### WHAT IS NEEDED
Tell how many lines in these records contain the string "computer", with only the number as the reply.

------------

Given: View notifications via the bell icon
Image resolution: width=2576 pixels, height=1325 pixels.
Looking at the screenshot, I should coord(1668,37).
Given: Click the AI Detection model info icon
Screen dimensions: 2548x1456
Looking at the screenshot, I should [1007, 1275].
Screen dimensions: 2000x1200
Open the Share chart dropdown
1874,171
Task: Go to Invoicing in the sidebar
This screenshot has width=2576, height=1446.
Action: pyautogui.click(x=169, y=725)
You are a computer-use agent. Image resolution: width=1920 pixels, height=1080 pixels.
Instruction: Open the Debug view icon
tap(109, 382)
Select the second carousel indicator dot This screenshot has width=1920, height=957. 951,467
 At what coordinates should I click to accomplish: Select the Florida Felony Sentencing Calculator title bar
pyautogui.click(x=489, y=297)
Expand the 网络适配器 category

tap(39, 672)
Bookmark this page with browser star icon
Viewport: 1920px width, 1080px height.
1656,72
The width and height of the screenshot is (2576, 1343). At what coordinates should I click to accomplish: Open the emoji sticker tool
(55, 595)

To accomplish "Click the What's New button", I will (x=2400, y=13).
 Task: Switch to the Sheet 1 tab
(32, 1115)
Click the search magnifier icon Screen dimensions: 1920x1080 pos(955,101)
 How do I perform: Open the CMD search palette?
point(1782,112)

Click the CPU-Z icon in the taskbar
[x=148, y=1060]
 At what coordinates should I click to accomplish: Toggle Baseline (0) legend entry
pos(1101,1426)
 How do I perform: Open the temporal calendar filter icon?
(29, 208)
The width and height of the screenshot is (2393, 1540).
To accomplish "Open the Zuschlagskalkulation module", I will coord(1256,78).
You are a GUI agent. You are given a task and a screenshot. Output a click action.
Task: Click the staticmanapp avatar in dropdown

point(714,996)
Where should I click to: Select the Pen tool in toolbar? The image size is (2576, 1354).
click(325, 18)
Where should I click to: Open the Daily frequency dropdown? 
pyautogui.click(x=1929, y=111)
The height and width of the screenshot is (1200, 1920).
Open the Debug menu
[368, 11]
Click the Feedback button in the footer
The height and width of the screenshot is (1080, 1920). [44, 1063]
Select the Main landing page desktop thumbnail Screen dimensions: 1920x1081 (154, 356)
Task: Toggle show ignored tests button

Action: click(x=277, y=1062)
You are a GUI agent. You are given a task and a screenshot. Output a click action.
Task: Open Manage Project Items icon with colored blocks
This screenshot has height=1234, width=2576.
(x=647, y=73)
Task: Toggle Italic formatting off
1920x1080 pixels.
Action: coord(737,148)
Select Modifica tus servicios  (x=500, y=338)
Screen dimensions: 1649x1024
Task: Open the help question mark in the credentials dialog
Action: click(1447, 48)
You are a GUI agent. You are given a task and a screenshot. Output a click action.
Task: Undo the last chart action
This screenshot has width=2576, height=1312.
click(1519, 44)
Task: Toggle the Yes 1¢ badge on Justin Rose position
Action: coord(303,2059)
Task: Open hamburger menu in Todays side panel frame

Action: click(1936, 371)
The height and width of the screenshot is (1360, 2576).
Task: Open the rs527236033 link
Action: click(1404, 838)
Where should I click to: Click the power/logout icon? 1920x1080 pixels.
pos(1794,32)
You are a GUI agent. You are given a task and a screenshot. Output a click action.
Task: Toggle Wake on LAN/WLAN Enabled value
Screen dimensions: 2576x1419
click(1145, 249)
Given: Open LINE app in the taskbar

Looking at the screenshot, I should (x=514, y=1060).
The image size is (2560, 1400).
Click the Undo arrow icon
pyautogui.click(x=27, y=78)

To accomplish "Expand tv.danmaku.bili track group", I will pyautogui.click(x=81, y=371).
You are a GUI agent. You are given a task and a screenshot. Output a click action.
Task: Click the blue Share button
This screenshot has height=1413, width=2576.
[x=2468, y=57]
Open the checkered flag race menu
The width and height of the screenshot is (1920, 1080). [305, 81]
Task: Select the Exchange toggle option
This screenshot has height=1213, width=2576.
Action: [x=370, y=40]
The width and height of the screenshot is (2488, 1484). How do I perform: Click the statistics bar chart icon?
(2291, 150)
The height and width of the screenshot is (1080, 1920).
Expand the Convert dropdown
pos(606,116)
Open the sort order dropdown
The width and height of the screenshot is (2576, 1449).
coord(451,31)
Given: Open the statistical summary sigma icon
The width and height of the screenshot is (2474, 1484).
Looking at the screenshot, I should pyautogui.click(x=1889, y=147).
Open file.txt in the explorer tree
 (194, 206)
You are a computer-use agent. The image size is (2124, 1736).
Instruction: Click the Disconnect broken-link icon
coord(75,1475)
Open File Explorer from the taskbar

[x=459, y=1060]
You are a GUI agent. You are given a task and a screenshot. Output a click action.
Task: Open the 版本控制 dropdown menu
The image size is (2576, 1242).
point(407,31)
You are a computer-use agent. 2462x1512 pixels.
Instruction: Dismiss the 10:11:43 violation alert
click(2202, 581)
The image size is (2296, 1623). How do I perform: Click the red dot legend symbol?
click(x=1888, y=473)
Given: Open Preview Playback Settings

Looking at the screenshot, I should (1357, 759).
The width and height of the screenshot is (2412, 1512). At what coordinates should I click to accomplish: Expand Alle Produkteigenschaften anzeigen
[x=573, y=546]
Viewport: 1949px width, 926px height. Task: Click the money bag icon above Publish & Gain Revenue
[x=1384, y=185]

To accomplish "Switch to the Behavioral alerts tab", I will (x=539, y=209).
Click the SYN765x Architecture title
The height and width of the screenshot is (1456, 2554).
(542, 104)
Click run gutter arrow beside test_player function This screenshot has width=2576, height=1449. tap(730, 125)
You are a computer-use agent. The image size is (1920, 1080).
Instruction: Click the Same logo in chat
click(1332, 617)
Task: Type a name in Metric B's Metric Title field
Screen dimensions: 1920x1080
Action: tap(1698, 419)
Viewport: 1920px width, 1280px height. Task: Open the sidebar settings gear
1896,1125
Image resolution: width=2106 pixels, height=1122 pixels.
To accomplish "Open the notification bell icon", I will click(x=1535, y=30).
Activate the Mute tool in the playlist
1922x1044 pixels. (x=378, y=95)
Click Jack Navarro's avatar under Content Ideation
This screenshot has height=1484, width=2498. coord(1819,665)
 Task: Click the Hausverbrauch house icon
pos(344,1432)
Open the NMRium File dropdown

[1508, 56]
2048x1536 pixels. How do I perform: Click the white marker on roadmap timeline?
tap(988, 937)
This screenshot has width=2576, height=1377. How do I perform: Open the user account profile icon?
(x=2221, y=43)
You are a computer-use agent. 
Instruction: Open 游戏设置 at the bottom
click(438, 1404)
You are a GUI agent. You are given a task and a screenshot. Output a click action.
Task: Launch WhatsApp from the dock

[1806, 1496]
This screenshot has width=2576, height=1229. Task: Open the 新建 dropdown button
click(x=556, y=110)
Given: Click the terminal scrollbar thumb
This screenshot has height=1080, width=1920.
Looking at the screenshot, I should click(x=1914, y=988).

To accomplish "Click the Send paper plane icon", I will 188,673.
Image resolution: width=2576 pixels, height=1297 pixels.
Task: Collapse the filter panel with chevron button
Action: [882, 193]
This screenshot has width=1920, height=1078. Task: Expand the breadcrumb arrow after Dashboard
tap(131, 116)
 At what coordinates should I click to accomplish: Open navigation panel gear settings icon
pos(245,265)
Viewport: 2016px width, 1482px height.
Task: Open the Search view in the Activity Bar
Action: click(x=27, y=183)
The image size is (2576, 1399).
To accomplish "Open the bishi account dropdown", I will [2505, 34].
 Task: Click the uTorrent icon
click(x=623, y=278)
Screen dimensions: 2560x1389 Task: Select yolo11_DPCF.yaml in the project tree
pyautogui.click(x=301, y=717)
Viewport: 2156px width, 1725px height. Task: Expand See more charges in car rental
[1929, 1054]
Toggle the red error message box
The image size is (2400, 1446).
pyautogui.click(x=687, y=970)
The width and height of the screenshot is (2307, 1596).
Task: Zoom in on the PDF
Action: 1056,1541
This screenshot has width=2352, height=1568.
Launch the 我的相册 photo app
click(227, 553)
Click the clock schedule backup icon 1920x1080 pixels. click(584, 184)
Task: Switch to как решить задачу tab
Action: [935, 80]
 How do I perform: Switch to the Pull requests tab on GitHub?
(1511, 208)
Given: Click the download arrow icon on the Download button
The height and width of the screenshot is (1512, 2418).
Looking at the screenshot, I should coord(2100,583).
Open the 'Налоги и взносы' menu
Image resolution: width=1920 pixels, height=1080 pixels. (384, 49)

------------

### RESULT OF THIS EXERCISE
5